--- Input ---

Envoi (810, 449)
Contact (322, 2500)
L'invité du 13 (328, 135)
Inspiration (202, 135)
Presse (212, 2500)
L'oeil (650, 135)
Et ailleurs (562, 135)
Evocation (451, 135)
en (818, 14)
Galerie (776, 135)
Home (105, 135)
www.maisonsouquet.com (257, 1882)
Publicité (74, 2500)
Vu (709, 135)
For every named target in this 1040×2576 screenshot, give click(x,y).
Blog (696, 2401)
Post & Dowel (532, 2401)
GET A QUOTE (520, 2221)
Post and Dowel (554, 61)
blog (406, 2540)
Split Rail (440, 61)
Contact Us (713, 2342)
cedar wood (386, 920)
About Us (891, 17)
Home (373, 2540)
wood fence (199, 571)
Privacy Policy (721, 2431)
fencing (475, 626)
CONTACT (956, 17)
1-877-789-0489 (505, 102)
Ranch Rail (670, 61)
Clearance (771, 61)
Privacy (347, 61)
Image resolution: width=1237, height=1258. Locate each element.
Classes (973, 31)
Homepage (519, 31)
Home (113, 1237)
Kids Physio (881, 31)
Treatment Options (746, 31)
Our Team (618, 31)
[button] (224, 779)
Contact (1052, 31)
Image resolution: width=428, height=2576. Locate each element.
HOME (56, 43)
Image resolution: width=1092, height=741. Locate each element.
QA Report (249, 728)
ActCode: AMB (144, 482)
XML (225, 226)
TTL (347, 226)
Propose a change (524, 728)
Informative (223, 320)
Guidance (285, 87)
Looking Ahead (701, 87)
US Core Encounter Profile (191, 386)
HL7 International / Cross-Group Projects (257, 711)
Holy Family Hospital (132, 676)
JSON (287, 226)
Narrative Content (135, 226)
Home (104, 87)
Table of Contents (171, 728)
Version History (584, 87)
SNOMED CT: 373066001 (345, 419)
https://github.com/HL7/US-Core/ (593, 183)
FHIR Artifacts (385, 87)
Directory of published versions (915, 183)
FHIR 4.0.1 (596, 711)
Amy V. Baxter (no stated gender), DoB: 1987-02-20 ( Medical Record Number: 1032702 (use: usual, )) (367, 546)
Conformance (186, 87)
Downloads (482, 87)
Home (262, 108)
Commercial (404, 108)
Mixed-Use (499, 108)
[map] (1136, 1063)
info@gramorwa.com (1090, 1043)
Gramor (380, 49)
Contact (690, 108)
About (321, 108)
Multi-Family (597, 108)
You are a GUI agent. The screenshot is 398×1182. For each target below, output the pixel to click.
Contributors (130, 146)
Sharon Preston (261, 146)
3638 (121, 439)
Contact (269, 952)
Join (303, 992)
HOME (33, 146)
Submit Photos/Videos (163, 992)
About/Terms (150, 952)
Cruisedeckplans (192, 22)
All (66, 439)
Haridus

---

* Work to complete *
Render each line of the records above as a JSON array of strings, one string per line and with blank lines omitted.

* Solution for this problem *
[
  "Envoi (810, 449)",
  "Contact (322, 2500)",
  "L'invité du 13 (328, 135)",
  "Inspiration (202, 135)",
  "Presse (212, 2500)",
  "L'oeil (650, 135)",
  "Et ailleurs (562, 135)",
  "Evocation (451, 135)",
  "en (818, 14)",
  "Galerie (776, 135)",
  "Home (105, 135)",
  "www.maisonsouquet.com (257, 1882)",
  "Publicité (74, 2500)",
  "Vu (709, 135)",
  "For every named target in this 1040×2576 screenshot, give click(x,y).",
  "Blog (696, 2401)",
  "Post & Dowel (532, 2401)",
  "GET A QUOTE (520, 2221)",
  "Post and Dowel (554, 61)",
  "blog (406, 2540)",
  "Split Rail (440, 61)",
  "Contact Us (713, 2342)",
  "cedar wood (386, 920)",
  "About Us (891, 17)",
  "Home (373, 2540)",
  "wood fence (199, 571)",
  "Privacy Policy (721, 2431)",
  "fencing (475, 626)",
  "CONTACT (956, 17)",
  "1-877-789-0489 (505, 102)",
  "Ranch Rail (670, 61)",
  "Clearance (771, 61)",
  "Privacy (347, 61)",
  "Image resolution: width=1237, height=1258. Locate each element.",
  "Classes (973, 31)",
  "Homepage (519, 31)",
  "Home (113, 1237)",
  "Kids Physio (881, 31)",
  "Treatment Options (746, 31)",
  "Our Team (618, 31)",
  "[button] (224, 779)",
  "Contact (1052, 31)",
  "Image resolution: width=428, height=2576. Locate each element.",
  "HOME (56, 43)",
  "Image resolution: width=1092, height=741. Locate each element.",
  "QA Report (249, 728)",
  "ActCode: AMB (144, 482)",
  "XML (225, 226)",
  "TTL (347, 226)",
  "Propose a change (524, 728)",
  "Informative (223, 320)",
  "Guidance (285, 87)",
  "Looking Ahead (701, 87)",
  "US Core Encounter Profile (191, 386)",
  "HL7 International / Cross-Group Projects (257, 711)",
  "Holy Family Hospital (132, 676)",
  "JSON (287, 226)",
  "Narrative Content (135, 226)",
  "Home (104, 87)",
  "Table of Contents (171, 728)",
  "Version History (584, 87)",
  "SNOMED CT: 373066001 (345, 419)",
  "https://github.com/HL7/US-Core/ (593, 183)",
  "FHIR Artifacts (385, 87)",
  "Directory of published versions (915, 183)",
  "FHIR 4.0.1 (596, 711)",
  "Amy V. Baxter (no stated gender), DoB: 1987-02-20 ( Medical Record Number: 1032702 (use: usual, )) (367, 546)",
  "Conformance (186, 87)",
  "Downloads (482, 87)",
  "Home (262, 108)",
  "Commercial (404, 108)",
  "Mixed-Use (499, 108)",
  "[map] (1136, 1063)",
  "info@gramorwa.com (1090, 1043)",
  "Gramor (380, 49)",
  "Contact (690, 108)",
  "About (321, 108)",
  "Multi-Family (597, 108)",
  "You are a GUI agent. The screenshot is 398×1182. For each target below, output the pixel to click.",
  "Contributors (130, 146)",
  "Sharon Preston (261, 146)",
  "3638 (121, 439)",
  "Contact (269, 952)",
  "Join (303, 992)",
  "HOME (33, 146)",
  "Submit Photos/Videos (163, 992)",
  "About/Terms (150, 952)",
  "Cruisedeckplans (192, 22)",
  "All (66, 439)",
  "Haridus"
]